**Exercise**: Return the stretch of records from the line containing "Click the companies badge next to #MLKDay" through the line containing "tap(696, 333)", copied verbatim and without the pictures.
___ Dataset records ___
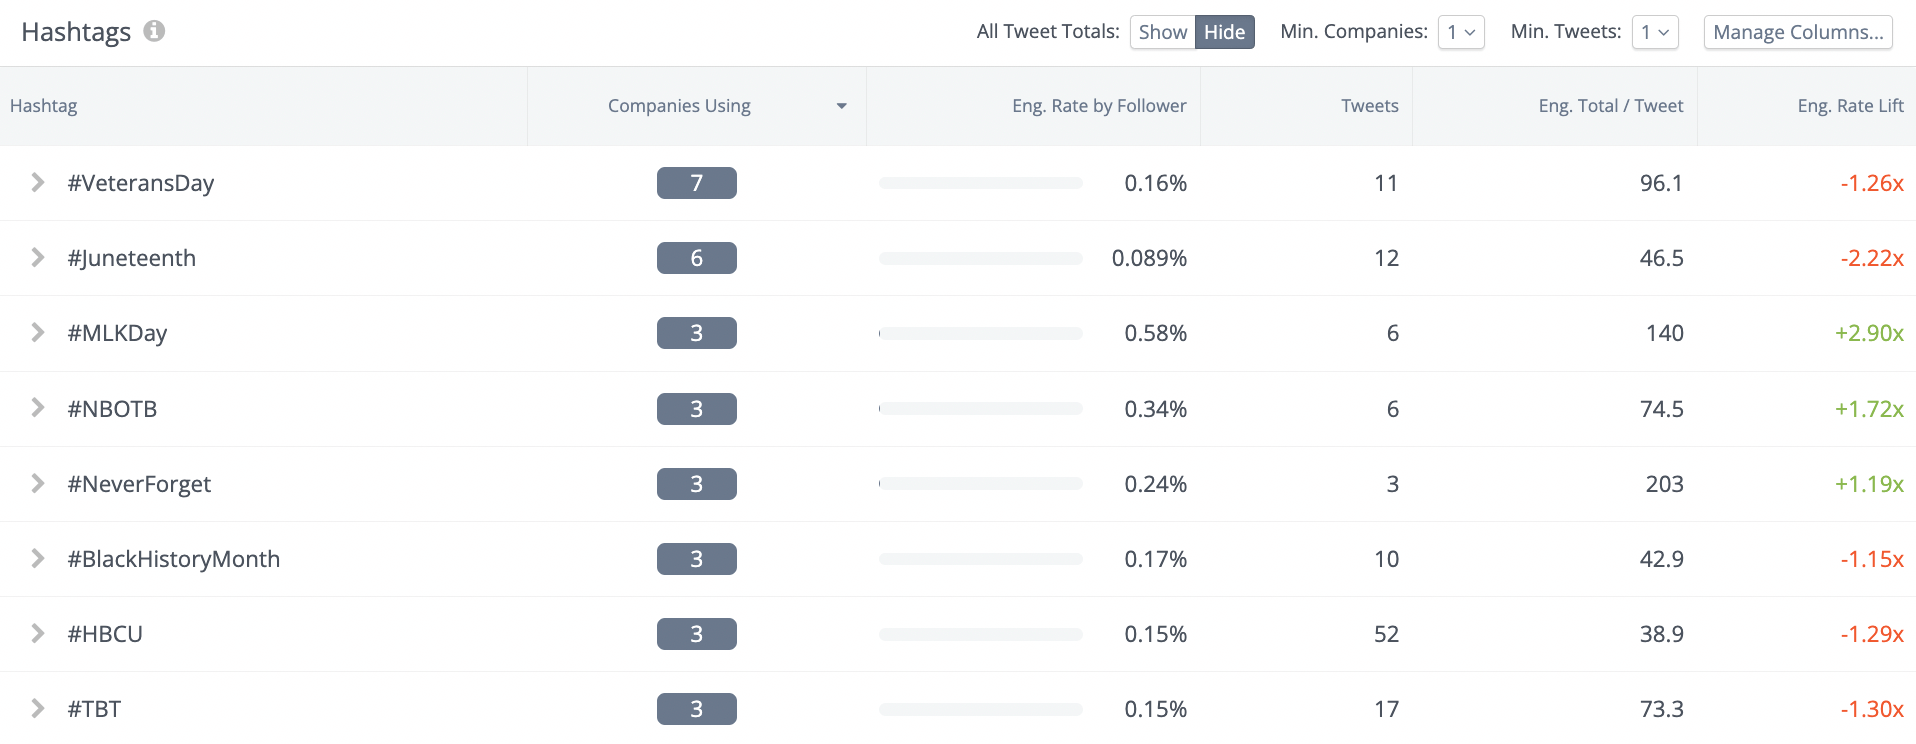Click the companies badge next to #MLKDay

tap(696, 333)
___
___ Dataset records ___
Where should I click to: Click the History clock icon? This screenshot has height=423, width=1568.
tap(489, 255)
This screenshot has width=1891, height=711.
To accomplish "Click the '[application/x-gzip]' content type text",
___
___ Dataset records ___
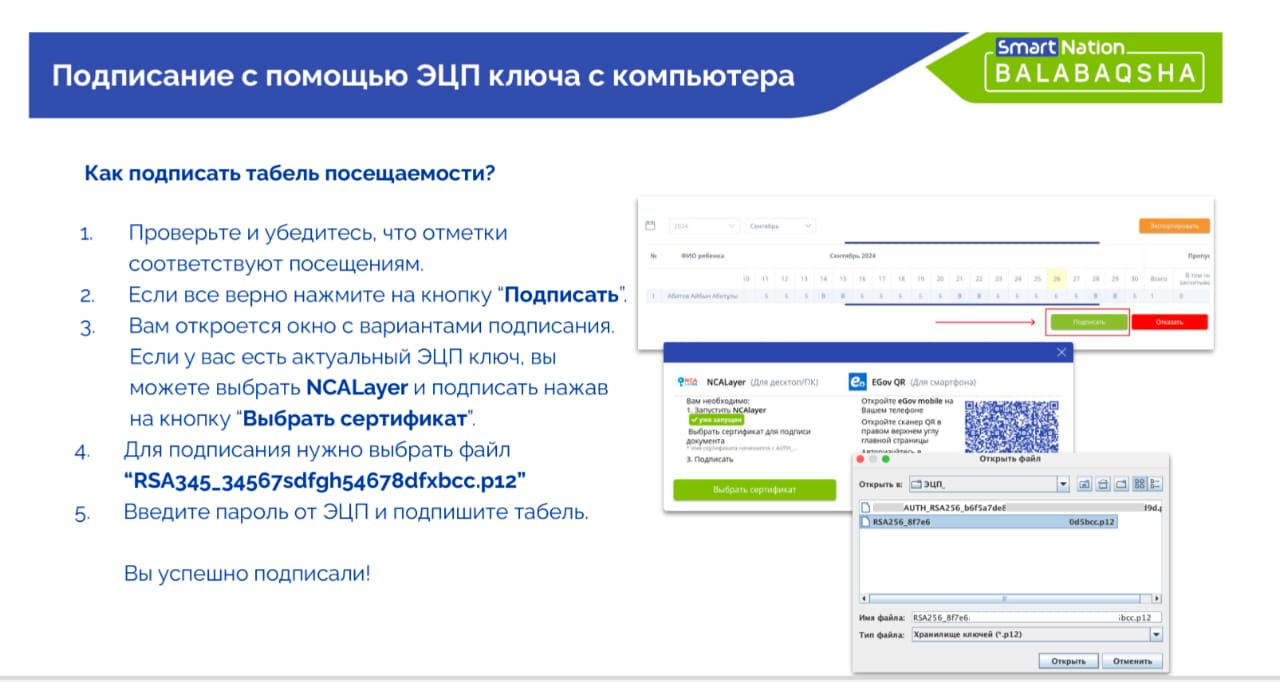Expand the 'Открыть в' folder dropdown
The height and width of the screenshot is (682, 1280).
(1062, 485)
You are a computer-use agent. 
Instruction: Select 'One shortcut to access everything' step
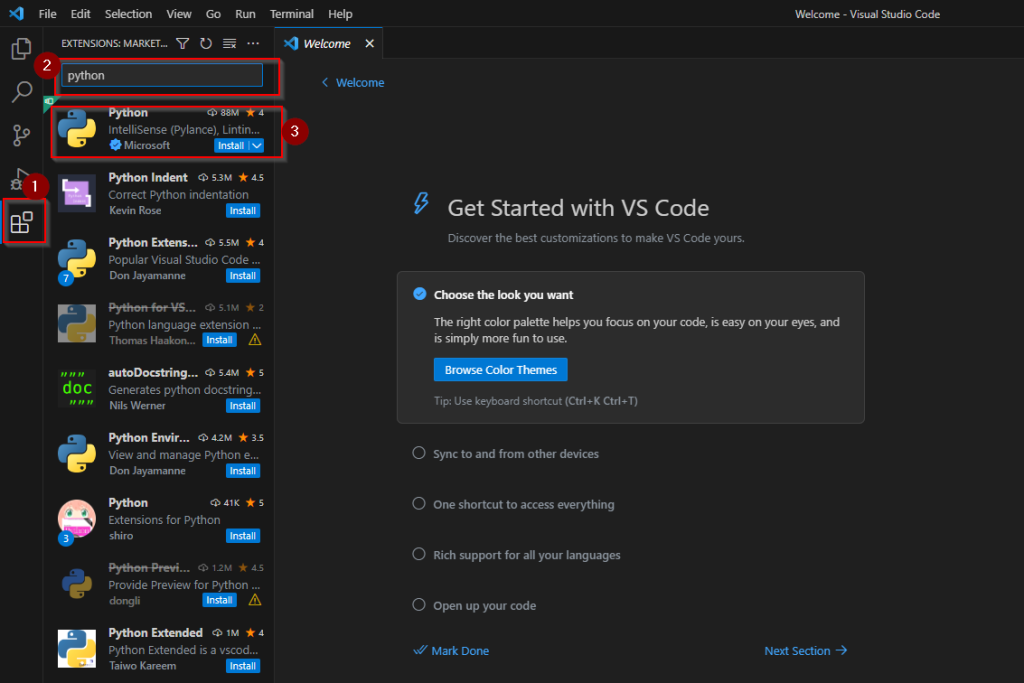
___
**Problem solution**:
Click the companies badge next to #MLKDay

tap(696, 333)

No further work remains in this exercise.